Return every line of the entries that includes the word "will".

§ The input
################

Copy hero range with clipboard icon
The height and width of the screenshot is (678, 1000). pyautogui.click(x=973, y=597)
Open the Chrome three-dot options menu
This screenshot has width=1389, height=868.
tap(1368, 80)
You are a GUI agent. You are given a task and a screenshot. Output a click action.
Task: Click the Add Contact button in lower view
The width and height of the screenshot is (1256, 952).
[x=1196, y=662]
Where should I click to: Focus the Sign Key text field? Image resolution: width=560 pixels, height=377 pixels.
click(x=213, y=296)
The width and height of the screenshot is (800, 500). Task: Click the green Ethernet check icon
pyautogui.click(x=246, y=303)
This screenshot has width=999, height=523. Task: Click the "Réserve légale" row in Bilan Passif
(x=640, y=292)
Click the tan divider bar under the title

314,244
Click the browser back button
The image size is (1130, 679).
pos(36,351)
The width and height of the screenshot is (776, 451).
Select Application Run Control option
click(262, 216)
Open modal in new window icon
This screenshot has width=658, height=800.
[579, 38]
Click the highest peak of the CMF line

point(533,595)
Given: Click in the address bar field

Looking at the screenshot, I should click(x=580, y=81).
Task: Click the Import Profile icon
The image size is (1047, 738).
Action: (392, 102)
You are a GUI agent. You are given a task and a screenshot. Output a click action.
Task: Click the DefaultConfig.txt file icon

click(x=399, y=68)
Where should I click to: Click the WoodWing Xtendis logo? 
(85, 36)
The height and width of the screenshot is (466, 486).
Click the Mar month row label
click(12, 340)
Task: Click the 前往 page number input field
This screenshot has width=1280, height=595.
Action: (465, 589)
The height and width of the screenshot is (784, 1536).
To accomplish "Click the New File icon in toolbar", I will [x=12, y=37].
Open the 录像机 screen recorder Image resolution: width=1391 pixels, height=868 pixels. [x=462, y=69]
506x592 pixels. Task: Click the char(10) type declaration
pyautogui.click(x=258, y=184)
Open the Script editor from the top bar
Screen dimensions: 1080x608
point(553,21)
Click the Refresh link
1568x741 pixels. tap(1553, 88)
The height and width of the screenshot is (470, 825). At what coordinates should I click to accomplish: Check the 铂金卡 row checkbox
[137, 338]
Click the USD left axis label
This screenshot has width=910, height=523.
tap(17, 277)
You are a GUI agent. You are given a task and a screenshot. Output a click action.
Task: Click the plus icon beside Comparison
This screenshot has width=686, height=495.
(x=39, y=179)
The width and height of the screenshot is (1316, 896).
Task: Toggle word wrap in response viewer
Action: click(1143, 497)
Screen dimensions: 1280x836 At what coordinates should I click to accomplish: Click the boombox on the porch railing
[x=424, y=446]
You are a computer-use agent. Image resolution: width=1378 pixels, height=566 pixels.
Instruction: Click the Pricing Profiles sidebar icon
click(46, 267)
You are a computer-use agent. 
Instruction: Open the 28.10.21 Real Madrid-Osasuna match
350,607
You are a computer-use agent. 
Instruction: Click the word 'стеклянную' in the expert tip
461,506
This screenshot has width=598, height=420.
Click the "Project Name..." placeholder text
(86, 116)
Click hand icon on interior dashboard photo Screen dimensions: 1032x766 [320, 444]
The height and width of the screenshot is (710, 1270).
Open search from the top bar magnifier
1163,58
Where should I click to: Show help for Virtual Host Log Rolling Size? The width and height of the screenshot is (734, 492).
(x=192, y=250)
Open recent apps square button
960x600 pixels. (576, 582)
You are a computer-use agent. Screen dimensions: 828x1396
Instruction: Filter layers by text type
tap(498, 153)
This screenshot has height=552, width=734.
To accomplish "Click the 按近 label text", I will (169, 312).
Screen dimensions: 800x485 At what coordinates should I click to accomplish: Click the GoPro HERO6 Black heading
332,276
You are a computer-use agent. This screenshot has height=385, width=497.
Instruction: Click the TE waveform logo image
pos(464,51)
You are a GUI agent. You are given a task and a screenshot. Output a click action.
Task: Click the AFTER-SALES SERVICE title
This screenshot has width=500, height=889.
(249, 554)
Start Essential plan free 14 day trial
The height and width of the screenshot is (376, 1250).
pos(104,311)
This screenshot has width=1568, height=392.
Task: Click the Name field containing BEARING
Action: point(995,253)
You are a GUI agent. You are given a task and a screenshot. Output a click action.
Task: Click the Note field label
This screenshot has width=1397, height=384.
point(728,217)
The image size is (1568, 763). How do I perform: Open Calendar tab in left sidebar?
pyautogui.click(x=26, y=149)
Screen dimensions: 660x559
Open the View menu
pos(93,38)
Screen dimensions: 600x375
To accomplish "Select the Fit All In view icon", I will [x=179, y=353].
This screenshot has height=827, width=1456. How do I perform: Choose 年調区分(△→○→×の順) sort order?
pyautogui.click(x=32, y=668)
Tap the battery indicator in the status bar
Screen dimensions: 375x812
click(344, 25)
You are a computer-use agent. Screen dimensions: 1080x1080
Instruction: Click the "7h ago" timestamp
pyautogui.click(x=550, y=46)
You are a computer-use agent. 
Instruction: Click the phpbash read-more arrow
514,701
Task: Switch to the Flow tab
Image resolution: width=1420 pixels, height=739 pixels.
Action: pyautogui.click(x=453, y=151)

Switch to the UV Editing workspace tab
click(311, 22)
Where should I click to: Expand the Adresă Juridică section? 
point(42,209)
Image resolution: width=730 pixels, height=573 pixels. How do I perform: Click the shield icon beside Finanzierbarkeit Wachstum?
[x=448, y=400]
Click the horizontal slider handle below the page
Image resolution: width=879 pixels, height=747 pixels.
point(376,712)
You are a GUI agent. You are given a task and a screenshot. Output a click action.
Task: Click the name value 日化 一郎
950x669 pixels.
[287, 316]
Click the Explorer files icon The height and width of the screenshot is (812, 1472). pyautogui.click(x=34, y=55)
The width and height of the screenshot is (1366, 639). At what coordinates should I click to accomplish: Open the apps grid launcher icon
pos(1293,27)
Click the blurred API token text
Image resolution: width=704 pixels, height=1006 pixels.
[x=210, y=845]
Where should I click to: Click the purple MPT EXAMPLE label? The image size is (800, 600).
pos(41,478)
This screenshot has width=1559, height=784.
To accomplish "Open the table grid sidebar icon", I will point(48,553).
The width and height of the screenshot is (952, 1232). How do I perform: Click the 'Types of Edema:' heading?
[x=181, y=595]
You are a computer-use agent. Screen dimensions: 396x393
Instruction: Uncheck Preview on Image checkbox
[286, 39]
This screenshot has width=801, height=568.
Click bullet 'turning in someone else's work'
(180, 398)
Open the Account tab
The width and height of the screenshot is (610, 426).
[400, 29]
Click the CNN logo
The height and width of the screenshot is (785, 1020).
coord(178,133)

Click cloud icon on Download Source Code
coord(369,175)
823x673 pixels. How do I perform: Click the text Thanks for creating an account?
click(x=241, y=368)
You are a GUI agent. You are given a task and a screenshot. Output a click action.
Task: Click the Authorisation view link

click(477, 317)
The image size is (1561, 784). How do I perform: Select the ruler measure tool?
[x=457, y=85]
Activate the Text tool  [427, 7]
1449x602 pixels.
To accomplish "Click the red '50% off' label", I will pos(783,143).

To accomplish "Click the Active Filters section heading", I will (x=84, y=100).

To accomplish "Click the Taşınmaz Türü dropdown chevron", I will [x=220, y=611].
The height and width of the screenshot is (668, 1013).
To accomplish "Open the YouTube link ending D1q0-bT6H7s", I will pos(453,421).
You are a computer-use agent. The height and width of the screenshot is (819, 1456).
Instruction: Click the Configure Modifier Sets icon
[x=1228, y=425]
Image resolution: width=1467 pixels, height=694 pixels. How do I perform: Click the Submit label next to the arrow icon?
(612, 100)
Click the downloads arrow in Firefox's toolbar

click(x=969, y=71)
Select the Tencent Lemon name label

################

§ Result of this task
To accomplish "Click the New File icon in toolbar", I will [x=12, y=37].
To accomplish "Click the 按近 label text", I will (169, 312).
To accomplish "Select the Fit All In view icon", I will [x=179, y=353].
To accomplish "Open the table grid sidebar icon", I will point(48,553).
To accomplish "Click the red '50% off' label", I will pos(783,143).
To accomplish "Click the Active Filters section heading", I will (x=84, y=100).
To accomplish "Click the Taşınmaz Türü dropdown chevron", I will [x=220, y=611].
To accomplish "Open the YouTube link ending D1q0-bT6H7s", I will pos(453,421).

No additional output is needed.